(WORK INSTRUCTION) Print the stretch of the records from the line containing "Locate an element" through the end of the records, word for word, with the pictures left out.

(PROVIDED DATA)
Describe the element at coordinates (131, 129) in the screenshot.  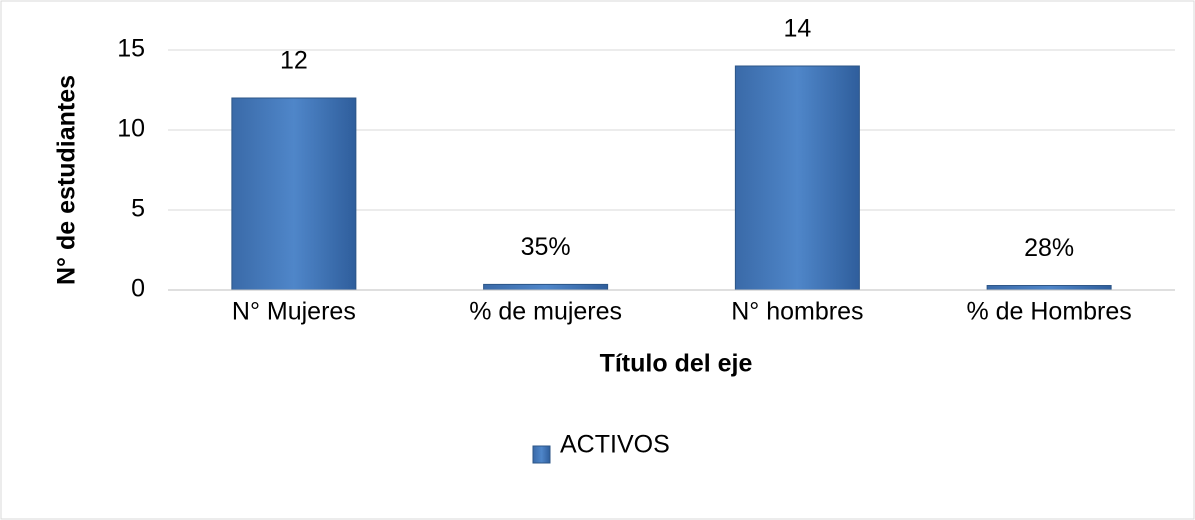
I see `y-tick-label: 10` at that location.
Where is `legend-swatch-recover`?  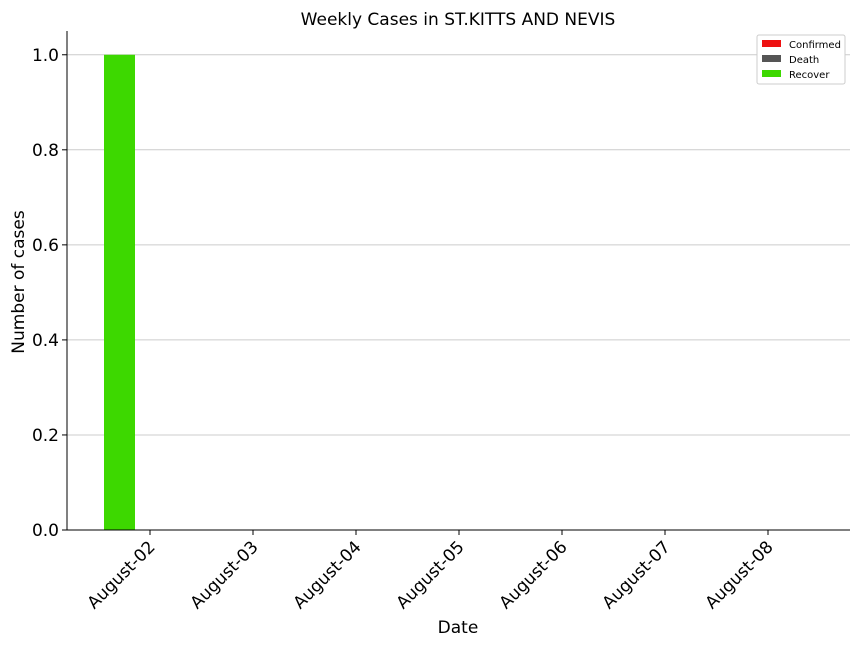
legend-swatch-recover is located at coordinates (772, 74).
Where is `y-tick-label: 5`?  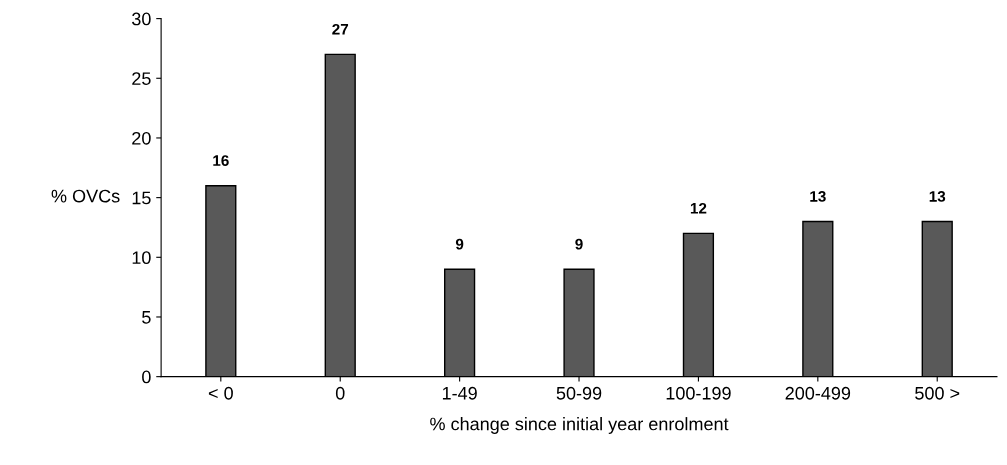 y-tick-label: 5 is located at coordinates (146, 318).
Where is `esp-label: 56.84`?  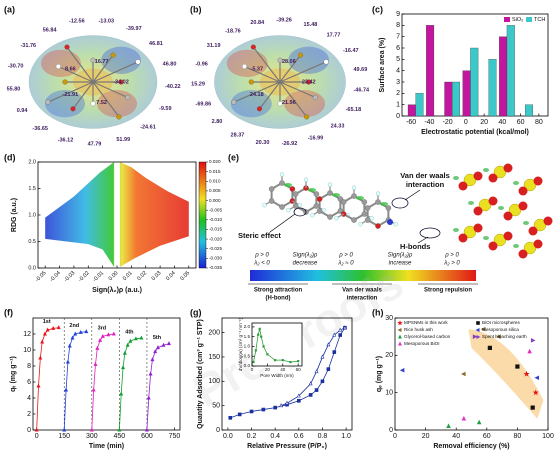 esp-label: 56.84 is located at coordinates (50, 30).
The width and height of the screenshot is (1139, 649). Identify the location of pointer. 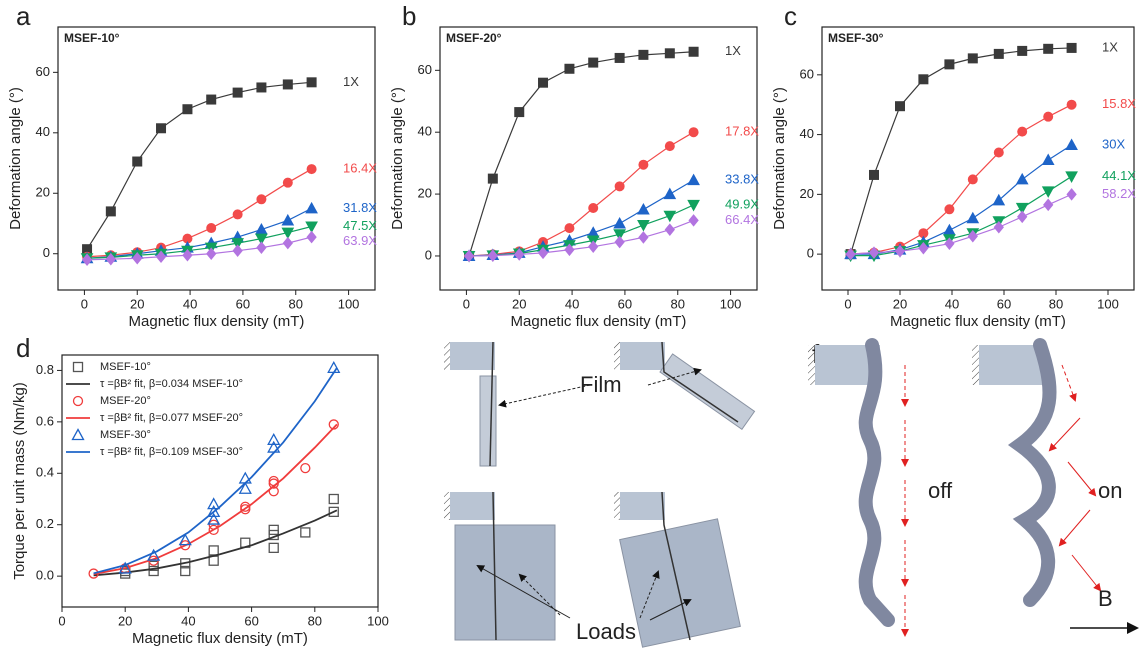
(670, 610).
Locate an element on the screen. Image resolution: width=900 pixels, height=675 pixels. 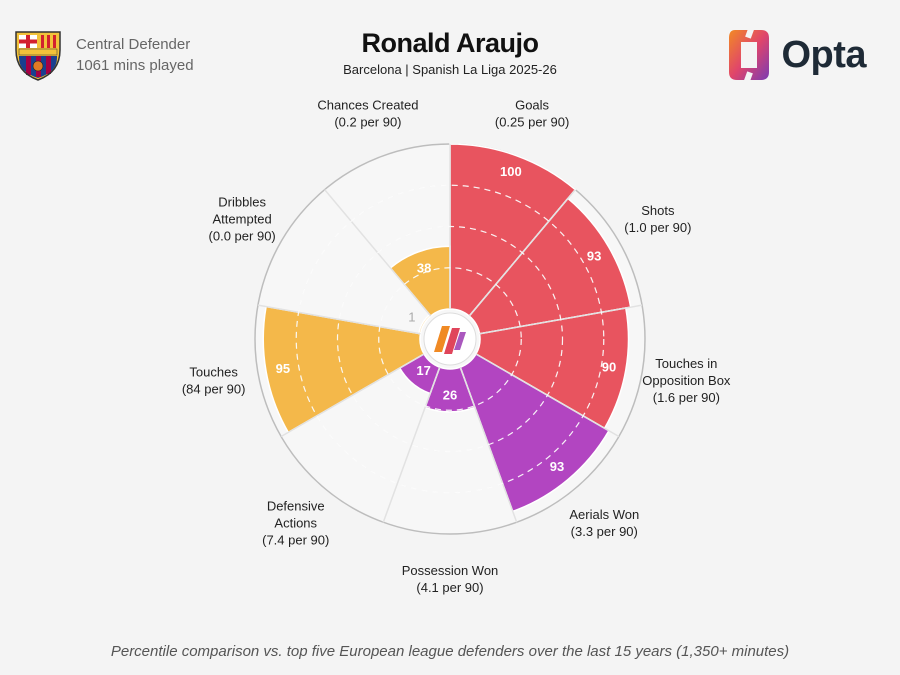
opta-logo-icon is located at coordinates (750, 55).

(RESULT FOR THIS EXERCISE)
Locate an element on the screen. Image resolution: width=900 pixels, height=675 pixels. 
opta-logo-icon is located at coordinates (750, 55).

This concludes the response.